• **What to work on**
The lines to reproduce run from the first one below to the line containing "Vacanze al mare (23, 2471)", both included. Reproduce them exactly and nothing else.

Saved data entries:

┏━━

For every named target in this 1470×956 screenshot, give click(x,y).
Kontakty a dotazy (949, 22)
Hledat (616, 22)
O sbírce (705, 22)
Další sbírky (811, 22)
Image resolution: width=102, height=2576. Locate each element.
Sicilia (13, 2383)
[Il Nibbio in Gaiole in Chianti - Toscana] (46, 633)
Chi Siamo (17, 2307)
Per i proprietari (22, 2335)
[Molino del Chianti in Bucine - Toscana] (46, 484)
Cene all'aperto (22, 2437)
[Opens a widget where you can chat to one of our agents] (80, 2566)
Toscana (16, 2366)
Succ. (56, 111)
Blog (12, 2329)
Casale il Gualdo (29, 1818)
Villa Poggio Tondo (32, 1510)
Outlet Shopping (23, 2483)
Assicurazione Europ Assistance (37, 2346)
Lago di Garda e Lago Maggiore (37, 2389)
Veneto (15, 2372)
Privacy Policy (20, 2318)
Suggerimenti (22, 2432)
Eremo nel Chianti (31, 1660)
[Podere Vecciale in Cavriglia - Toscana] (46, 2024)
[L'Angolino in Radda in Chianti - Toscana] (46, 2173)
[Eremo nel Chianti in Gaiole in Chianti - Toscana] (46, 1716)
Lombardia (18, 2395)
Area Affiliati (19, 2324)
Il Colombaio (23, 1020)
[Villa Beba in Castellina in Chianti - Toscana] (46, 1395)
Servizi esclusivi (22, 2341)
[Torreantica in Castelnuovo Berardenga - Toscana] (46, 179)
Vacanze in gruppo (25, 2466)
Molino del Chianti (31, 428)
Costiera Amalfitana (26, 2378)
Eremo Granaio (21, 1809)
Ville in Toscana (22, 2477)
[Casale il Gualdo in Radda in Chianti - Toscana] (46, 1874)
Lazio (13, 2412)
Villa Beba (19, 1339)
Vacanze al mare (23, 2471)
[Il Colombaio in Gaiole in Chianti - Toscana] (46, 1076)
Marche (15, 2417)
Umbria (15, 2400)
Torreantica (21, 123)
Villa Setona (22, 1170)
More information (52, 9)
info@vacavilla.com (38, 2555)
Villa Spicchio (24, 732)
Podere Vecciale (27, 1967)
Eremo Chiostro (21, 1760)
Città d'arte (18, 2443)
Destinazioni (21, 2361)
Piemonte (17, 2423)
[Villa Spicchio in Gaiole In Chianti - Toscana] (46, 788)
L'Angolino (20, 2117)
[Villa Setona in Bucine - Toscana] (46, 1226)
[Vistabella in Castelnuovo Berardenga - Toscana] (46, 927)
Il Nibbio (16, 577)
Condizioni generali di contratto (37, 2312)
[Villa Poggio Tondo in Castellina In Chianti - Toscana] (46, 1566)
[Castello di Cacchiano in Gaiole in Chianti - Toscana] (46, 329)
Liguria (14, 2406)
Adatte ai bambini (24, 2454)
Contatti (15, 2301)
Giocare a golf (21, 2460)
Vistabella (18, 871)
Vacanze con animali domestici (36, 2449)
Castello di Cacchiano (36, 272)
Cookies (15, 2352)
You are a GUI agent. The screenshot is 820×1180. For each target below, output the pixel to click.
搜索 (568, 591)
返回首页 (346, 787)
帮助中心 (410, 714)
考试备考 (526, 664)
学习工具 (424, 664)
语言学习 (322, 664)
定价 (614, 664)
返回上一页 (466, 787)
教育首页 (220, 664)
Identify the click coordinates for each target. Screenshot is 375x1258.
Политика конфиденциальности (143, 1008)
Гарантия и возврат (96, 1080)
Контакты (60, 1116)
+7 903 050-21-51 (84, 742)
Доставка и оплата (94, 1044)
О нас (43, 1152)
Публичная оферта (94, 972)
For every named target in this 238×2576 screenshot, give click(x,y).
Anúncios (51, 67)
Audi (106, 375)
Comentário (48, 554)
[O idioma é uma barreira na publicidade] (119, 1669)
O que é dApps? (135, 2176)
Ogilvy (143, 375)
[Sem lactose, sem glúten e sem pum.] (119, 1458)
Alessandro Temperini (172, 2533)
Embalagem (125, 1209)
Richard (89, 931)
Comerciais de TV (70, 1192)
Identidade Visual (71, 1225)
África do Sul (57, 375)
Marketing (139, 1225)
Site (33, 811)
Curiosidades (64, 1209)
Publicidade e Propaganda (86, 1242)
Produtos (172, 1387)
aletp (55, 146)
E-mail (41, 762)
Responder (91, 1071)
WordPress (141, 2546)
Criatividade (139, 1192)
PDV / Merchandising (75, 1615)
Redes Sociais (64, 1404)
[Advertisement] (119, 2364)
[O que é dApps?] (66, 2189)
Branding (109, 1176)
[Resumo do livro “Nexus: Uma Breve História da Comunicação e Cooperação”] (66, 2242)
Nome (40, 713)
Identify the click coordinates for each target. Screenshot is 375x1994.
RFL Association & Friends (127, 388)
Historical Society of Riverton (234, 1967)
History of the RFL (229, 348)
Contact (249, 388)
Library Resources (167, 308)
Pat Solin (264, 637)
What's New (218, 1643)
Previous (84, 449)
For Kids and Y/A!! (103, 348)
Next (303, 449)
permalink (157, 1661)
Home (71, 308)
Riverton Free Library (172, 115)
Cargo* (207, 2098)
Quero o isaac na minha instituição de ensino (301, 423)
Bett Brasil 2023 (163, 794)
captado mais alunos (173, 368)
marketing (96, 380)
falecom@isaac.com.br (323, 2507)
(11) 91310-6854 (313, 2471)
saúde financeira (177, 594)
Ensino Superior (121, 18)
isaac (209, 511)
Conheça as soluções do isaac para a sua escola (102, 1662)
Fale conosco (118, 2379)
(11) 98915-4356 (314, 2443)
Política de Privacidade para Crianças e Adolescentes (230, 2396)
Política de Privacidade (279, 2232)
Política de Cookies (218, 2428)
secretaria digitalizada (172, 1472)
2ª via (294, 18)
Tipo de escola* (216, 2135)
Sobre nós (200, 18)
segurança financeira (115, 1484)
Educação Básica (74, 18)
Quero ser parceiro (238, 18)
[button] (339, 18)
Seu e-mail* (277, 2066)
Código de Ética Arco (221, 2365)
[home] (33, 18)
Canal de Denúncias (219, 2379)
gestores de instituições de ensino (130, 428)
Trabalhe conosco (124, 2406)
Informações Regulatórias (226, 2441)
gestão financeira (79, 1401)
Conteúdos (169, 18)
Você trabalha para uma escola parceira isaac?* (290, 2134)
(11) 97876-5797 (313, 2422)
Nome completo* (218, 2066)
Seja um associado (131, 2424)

┗━━

• **Solution to the exercise**
For every named target in this 1470×956 screenshot, give click(x,y).
Kontakty a dotazy (949, 22)
Hledat (616, 22)
O sbírce (705, 22)
Další sbírky (811, 22)
Image resolution: width=102, height=2576. Locate each element.
Sicilia (13, 2383)
[Il Nibbio in Gaiole in Chianti - Toscana] (46, 633)
Chi Siamo (17, 2307)
Per i proprietari (22, 2335)
[Molino del Chianti in Bucine - Toscana] (46, 484)
Cene all'aperto (22, 2437)
[Opens a widget where you can chat to one of our agents] (80, 2566)
Toscana (16, 2366)
Succ. (56, 111)
Blog (12, 2329)
Casale il Gualdo (29, 1818)
Villa Poggio Tondo (32, 1510)
Outlet Shopping (23, 2483)
Assicurazione Europ Assistance (37, 2346)
Lago di Garda e Lago Maggiore (37, 2389)
Veneto (15, 2372)
Privacy Policy (20, 2318)
Suggerimenti (22, 2432)
Eremo nel Chianti (31, 1660)
[Podere Vecciale in Cavriglia - Toscana] (46, 2024)
[L'Angolino in Radda in Chianti - Toscana] (46, 2173)
[Eremo nel Chianti in Gaiole in Chianti - Toscana] (46, 1716)
Lombardia (18, 2395)
Area Affiliati (19, 2324)
Il Colombaio (23, 1020)
[Villa Beba in Castellina in Chianti - Toscana] (46, 1395)
Servizi esclusivi (22, 2341)
[Torreantica in Castelnuovo Berardenga - Toscana] (46, 179)
Vacanze in gruppo (25, 2466)
Molino del Chianti (31, 428)
Costiera Amalfitana (26, 2378)
Eremo Granaio (21, 1809)
Ville in Toscana (22, 2477)
[Casale il Gualdo in Radda in Chianti - Toscana] (46, 1874)
Lazio (13, 2412)
Villa Beba (19, 1339)
Vacanze al mare (23, 2471)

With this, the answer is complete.